Just as relevant now as ever. This part strikes me particularly:
> Sometimes a law is just on its face and unjust in its application. For instance, I have been arrested on a charge of parading without a permit. Now, there is nothing wrong in having an ordinance which requires a permit for a parade. But such an ordinance becomes unjust when it is used to maintain segregation and to deny citizens the First-Amendment privilege of peaceful assembly and protest.
I think that one of the great failures of our society and our government has been our willingness to allow large gaps to form between a law and its application. We constantly hear about laws that are "on the books but not enforced". We constantly pass laws to remedy perceived ills, but we don't fund or even specify enforcement mechanisms (or we make such mechanisms ineffective), so the laws just add to the pile of unpaid promissory notes that King refers to in another famous passage. (Ironically the civil rights legislation that King fought for is an example of this.)

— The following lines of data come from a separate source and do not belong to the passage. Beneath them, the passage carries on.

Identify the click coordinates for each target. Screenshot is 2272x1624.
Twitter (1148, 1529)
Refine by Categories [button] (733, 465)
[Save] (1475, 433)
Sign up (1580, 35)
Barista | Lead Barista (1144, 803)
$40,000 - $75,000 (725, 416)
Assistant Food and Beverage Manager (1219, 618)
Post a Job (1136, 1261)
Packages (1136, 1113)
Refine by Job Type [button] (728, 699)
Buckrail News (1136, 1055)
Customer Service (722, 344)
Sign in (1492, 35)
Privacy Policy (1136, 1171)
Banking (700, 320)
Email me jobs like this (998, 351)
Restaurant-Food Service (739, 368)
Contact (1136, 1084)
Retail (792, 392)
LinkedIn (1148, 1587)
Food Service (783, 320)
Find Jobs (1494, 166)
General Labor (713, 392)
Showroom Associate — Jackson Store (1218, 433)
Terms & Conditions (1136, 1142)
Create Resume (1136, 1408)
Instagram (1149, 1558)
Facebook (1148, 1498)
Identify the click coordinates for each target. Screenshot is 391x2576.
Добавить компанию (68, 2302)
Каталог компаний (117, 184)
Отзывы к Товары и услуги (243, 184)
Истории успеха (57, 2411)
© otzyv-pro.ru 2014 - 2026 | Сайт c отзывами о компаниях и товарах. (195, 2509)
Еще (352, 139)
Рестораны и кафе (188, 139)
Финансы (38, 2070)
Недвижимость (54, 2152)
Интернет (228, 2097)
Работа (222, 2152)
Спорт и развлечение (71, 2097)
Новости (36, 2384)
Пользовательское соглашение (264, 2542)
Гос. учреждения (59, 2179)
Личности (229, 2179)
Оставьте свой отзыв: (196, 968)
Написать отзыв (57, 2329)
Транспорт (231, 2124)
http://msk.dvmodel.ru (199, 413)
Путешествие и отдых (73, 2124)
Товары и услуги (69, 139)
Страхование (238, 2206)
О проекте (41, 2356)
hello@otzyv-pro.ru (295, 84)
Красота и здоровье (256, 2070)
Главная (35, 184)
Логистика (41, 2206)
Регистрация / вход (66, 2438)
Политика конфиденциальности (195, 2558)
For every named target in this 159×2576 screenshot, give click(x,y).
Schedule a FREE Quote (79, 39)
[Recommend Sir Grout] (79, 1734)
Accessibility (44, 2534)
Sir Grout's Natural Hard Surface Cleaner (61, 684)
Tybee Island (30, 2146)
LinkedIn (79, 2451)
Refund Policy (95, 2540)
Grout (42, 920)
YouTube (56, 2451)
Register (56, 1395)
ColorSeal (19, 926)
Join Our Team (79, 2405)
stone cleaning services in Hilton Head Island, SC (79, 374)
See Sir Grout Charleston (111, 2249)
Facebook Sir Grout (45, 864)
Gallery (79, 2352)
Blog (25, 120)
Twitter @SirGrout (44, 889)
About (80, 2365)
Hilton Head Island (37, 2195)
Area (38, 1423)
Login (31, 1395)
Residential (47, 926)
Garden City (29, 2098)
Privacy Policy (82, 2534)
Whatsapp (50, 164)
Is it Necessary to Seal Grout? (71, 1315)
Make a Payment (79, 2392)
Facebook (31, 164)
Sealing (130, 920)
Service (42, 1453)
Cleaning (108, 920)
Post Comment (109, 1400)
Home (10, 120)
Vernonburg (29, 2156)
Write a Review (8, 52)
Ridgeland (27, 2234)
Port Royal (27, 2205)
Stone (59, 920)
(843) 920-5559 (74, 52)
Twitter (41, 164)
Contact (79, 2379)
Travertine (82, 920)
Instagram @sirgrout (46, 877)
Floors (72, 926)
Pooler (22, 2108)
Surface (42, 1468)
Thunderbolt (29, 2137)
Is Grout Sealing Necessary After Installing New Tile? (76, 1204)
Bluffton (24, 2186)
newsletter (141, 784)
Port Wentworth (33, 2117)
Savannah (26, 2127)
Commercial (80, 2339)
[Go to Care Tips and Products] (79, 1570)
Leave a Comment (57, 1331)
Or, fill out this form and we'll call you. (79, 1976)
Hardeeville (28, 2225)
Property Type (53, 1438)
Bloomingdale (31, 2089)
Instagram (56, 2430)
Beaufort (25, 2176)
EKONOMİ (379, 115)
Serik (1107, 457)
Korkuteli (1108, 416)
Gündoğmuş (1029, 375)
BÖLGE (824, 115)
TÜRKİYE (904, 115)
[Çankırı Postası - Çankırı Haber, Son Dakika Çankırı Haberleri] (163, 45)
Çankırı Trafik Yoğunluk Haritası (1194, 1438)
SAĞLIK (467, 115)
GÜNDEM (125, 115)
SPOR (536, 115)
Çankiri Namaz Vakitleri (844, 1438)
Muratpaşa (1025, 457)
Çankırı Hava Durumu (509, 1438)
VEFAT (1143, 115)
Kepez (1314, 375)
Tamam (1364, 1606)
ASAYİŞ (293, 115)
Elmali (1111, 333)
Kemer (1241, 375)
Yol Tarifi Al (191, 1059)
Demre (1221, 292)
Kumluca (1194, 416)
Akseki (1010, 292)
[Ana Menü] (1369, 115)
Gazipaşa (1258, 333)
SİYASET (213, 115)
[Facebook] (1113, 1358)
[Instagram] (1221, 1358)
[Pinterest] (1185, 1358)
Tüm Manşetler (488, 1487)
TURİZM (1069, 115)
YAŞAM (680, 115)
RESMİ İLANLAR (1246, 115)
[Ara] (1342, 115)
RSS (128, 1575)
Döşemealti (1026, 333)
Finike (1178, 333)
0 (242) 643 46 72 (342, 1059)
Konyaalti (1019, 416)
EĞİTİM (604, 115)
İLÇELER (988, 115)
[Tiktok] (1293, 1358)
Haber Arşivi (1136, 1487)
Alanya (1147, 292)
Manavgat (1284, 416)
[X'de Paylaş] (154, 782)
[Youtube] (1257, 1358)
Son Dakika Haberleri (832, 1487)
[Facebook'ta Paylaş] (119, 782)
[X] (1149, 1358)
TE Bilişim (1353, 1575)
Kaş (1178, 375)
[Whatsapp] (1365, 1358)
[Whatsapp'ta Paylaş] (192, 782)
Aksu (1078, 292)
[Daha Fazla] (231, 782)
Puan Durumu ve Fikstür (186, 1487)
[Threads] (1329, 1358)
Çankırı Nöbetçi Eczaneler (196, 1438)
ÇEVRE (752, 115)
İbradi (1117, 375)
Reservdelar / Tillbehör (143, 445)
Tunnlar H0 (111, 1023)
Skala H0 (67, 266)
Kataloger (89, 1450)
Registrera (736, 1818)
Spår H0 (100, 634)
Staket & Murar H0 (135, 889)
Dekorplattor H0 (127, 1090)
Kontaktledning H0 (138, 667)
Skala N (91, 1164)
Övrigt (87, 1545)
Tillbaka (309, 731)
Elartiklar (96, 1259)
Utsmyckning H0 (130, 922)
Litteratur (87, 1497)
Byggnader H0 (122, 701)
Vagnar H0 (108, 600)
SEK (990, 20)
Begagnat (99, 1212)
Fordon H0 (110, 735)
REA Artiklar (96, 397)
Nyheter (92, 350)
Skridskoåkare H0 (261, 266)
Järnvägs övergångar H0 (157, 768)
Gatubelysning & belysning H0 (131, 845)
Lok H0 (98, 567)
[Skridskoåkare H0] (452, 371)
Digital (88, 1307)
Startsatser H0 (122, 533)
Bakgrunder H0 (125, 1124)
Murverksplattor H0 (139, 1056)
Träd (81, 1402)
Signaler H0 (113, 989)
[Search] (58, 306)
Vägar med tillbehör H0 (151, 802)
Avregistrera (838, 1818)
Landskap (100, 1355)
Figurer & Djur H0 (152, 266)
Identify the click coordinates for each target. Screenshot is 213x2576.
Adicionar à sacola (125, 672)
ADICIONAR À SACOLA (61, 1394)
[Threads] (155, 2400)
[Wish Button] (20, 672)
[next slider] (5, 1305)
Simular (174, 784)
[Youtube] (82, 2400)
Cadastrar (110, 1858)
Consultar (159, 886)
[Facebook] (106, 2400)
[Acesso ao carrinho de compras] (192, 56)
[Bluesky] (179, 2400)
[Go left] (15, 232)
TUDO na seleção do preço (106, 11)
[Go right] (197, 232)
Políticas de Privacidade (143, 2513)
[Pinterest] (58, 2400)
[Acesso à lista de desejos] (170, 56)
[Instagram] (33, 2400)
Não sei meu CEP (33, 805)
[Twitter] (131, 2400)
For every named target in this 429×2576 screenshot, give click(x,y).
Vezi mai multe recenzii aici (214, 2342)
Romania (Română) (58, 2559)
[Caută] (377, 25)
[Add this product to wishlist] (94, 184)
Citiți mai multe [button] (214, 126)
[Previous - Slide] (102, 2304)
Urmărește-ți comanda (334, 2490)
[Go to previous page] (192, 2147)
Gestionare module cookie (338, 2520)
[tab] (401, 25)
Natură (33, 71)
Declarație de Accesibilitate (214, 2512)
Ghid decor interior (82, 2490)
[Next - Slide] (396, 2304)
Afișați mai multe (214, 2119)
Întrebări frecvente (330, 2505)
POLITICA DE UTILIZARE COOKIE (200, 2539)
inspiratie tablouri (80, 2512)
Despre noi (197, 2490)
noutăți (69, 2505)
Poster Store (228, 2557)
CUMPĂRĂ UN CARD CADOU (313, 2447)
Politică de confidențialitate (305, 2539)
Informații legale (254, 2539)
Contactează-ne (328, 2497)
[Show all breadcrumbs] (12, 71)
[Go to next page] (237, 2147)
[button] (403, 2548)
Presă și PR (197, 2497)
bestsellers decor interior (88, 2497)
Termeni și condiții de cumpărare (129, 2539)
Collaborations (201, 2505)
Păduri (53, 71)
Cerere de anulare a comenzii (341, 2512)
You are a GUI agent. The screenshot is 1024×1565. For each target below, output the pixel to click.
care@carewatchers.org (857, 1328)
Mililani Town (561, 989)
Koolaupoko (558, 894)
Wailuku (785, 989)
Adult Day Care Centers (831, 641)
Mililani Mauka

I also wonder what King would say if we could ask him today about what he says here. In the situation he describes, is it really the ordinance itself that becomes unjust, or can it be that the ordinance itself remains just while it is the enforcement process itself that is unjust?
We seem too content to allow decisions about the provisions of a law to be separated from decisions about how those provisions are implemented; we allow innumerable people (e.g., police officers) discretion to make their own decisions about what the law means. This leaves space for those people to interpose their own personal biases and beliefs between the law and its operation. I think we need to fix that.